Exercise details = Set down only what runs from the line containing "Select the Leather Seats section label" through the last line of the data, exactly as it reads.

Given records =

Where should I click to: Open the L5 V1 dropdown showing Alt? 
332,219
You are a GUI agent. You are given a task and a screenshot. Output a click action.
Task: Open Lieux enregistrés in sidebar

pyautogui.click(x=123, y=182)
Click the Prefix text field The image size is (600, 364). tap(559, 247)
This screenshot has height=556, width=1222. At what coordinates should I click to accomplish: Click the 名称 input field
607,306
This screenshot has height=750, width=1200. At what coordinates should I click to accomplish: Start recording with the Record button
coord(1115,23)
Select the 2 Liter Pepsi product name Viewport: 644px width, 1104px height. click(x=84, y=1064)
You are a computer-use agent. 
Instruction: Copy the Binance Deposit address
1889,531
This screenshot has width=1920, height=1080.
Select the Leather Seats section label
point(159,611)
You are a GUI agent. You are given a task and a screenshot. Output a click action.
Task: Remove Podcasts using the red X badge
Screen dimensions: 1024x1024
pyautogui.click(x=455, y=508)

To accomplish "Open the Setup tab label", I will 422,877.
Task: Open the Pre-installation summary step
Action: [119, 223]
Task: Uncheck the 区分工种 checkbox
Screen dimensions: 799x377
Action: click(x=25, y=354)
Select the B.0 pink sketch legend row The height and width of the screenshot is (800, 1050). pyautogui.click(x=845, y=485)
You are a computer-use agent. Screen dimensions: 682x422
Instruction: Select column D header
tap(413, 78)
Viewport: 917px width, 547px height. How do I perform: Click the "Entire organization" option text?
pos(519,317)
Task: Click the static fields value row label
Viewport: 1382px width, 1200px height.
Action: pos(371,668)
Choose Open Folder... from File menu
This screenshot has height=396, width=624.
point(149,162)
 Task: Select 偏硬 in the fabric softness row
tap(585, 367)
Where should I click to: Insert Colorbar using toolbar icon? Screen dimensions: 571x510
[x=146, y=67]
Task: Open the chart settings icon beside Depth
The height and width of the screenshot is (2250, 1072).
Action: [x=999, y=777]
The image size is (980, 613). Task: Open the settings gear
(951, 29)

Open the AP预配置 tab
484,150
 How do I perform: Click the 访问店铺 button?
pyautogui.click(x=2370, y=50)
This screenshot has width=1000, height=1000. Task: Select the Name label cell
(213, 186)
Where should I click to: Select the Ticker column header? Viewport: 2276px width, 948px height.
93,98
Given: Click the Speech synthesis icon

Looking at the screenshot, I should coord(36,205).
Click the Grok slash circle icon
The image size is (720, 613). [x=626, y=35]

Solution below =
Select the Leather Seats section label
point(159,611)
You are a GUI agent. You are given a task and a screenshot. Output a click action.
Task: Remove Podcasts using the red X badge
Screen dimensions: 1024x1024
pyautogui.click(x=455, y=508)

To accomplish "Open the Setup tab label", I will 422,877.
Task: Open the Pre-installation summary step
Action: [119, 223]
Task: Uncheck the 区分工种 checkbox
Screen dimensions: 799x377
Action: click(x=25, y=354)
Select the B.0 pink sketch legend row The height and width of the screenshot is (800, 1050). pyautogui.click(x=845, y=485)
You are a computer-use agent. Screen dimensions: 682x422
Instruction: Select column D header
tap(413, 78)
Viewport: 917px width, 547px height. How do I perform: Click the "Entire organization" option text?
pos(519,317)
Task: Click the static fields value row label
Viewport: 1382px width, 1200px height.
Action: pos(371,668)
Choose Open Folder... from File menu
This screenshot has height=396, width=624.
point(149,162)
 Task: Select 偏硬 in the fabric softness row
tap(585, 367)
Where should I click to: Insert Colorbar using toolbar icon? Screen dimensions: 571x510
[x=146, y=67]
Task: Open the chart settings icon beside Depth
The height and width of the screenshot is (2250, 1072).
Action: [x=999, y=777]
The image size is (980, 613). Task: Open the settings gear
(951, 29)

Open the AP预配置 tab
484,150
 How do I perform: Click the 访问店铺 button?
pyautogui.click(x=2370, y=50)
This screenshot has width=1000, height=1000. Task: Select the Name label cell
(213, 186)
Where should I click to: Select the Ticker column header? Viewport: 2276px width, 948px height.
93,98
Given: Click the Speech synthesis icon

Looking at the screenshot, I should coord(36,205).
Click the Grok slash circle icon
The image size is (720, 613). [x=626, y=35]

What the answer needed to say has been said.